What you have to do:
Every entry below needs to be repeated exactly.

[Stored data entries]

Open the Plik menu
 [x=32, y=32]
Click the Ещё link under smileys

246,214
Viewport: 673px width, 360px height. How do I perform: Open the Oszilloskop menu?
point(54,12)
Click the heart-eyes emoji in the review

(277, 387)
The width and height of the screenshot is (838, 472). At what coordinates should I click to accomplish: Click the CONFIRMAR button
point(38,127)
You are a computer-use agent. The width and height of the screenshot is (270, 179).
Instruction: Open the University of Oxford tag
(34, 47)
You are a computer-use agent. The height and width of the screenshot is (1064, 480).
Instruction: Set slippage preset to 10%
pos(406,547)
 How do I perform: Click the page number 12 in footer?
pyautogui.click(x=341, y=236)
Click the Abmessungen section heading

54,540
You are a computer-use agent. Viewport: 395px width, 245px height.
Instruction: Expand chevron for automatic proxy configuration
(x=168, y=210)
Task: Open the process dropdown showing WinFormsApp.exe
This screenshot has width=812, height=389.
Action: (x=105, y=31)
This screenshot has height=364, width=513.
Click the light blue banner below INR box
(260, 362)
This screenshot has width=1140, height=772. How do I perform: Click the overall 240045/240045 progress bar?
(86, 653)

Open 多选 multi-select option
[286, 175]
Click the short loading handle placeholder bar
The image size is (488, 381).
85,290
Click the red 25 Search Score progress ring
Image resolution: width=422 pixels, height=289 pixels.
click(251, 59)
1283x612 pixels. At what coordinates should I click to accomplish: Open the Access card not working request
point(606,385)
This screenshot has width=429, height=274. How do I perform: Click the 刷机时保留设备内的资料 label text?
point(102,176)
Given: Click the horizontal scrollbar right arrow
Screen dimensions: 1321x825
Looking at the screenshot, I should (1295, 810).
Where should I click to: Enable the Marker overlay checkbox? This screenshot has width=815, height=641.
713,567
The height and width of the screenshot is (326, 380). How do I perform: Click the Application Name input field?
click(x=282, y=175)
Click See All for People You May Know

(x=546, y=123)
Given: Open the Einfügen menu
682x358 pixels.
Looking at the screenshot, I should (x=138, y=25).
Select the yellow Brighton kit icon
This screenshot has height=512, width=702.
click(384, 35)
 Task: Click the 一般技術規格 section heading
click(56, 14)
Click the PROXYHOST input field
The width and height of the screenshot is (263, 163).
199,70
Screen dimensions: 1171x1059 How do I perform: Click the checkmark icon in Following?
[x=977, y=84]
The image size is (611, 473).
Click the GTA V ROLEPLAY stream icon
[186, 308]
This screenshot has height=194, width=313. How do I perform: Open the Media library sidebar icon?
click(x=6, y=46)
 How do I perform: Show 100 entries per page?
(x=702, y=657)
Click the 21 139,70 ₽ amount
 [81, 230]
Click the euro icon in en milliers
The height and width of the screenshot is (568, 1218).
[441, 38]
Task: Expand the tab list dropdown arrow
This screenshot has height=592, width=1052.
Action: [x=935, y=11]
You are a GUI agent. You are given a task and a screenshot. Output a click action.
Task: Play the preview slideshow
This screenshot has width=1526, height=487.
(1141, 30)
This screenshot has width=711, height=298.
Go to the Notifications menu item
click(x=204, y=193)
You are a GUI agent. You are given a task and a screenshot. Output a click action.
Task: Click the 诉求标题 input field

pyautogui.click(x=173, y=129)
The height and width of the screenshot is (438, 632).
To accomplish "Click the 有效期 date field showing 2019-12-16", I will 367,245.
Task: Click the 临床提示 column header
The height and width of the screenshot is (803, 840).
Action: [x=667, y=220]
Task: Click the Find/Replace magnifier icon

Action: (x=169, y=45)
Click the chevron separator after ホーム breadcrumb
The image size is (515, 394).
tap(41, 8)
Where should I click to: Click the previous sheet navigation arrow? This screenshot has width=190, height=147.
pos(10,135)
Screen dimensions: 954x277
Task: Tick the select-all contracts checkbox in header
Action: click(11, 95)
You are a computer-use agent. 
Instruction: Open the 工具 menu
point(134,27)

Reply to the exercise:
Open the Plik menu
 [x=32, y=32]
Click the Ещё link under smileys

246,214
Viewport: 673px width, 360px height. How do I perform: Open the Oszilloskop menu?
point(54,12)
Click the heart-eyes emoji in the review

(277, 387)
The width and height of the screenshot is (838, 472). At what coordinates should I click to accomplish: Click the CONFIRMAR button
point(38,127)
You are a computer-use agent. The width and height of the screenshot is (270, 179).
Instruction: Open the University of Oxford tag
(34, 47)
You are a computer-use agent. The height and width of the screenshot is (1064, 480).
Instruction: Set slippage preset to 10%
pos(406,547)
 How do I perform: Click the page number 12 in footer?
pyautogui.click(x=341, y=236)
Click the Abmessungen section heading

54,540
You are a computer-use agent. Viewport: 395px width, 245px height.
Instruction: Expand chevron for automatic proxy configuration
(x=168, y=210)
Task: Open the process dropdown showing WinFormsApp.exe
This screenshot has width=812, height=389.
Action: (x=105, y=31)
This screenshot has height=364, width=513.
Click the light blue banner below INR box
(260, 362)
This screenshot has width=1140, height=772. How do I perform: Click the overall 240045/240045 progress bar?
(86, 653)

Open 多选 multi-select option
[286, 175]
Click the short loading handle placeholder bar
The image size is (488, 381).
85,290
Click the red 25 Search Score progress ring
Image resolution: width=422 pixels, height=289 pixels.
click(251, 59)
1283x612 pixels. At what coordinates should I click to accomplish: Open the Access card not working request
point(606,385)
This screenshot has width=429, height=274. How do I perform: Click the 刷机时保留设备内的资料 label text?
point(102,176)
Given: Click the horizontal scrollbar right arrow
Screen dimensions: 1321x825
Looking at the screenshot, I should (1295, 810).
Where should I click to: Enable the Marker overlay checkbox? This screenshot has width=815, height=641.
713,567
The height and width of the screenshot is (326, 380). How do I perform: Click the Application Name input field?
click(x=282, y=175)
Click See All for People You May Know

(x=546, y=123)
Given: Open the Einfügen menu
682x358 pixels.
Looking at the screenshot, I should (x=138, y=25).
Select the yellow Brighton kit icon
This screenshot has height=512, width=702.
click(384, 35)
 Task: Click the 一般技術規格 section heading
click(56, 14)
Click the PROXYHOST input field
The width and height of the screenshot is (263, 163).
199,70
Screen dimensions: 1171x1059 How do I perform: Click the checkmark icon in Following?
[x=977, y=84]
The image size is (611, 473).
Click the GTA V ROLEPLAY stream icon
[186, 308]
This screenshot has height=194, width=313. How do I perform: Open the Media library sidebar icon?
click(x=6, y=46)
 How do I perform: Show 100 entries per page?
(x=702, y=657)
Click the 21 139,70 ₽ amount
 [81, 230]
Click the euro icon in en milliers
The height and width of the screenshot is (568, 1218).
[441, 38]
Task: Expand the tab list dropdown arrow
This screenshot has height=592, width=1052.
Action: [x=935, y=11]
You are a GUI agent. You are given a task and a screenshot. Output a click action.
Task: Play the preview slideshow
This screenshot has width=1526, height=487.
(1141, 30)
This screenshot has width=711, height=298.
Go to the Notifications menu item
click(x=204, y=193)
You are a GUI agent. You are given a task and a screenshot. Output a click action.
Task: Click the 诉求标题 input field

pyautogui.click(x=173, y=129)
The height and width of the screenshot is (438, 632).
To accomplish "Click the 有效期 date field showing 2019-12-16", I will 367,245.
Task: Click the 临床提示 column header
The height and width of the screenshot is (803, 840).
Action: [x=667, y=220]
Task: Click the Find/Replace magnifier icon

Action: (x=169, y=45)
Click the chevron separator after ホーム breadcrumb
The image size is (515, 394).
tap(41, 8)
Where should I click to: Click the previous sheet navigation arrow? This screenshot has width=190, height=147.
pos(10,135)
Screen dimensions: 954x277
Task: Tick the select-all contracts checkbox in header
Action: click(11, 95)
You are a computer-use agent. 
Instruction: Open the 工具 menu
point(134,27)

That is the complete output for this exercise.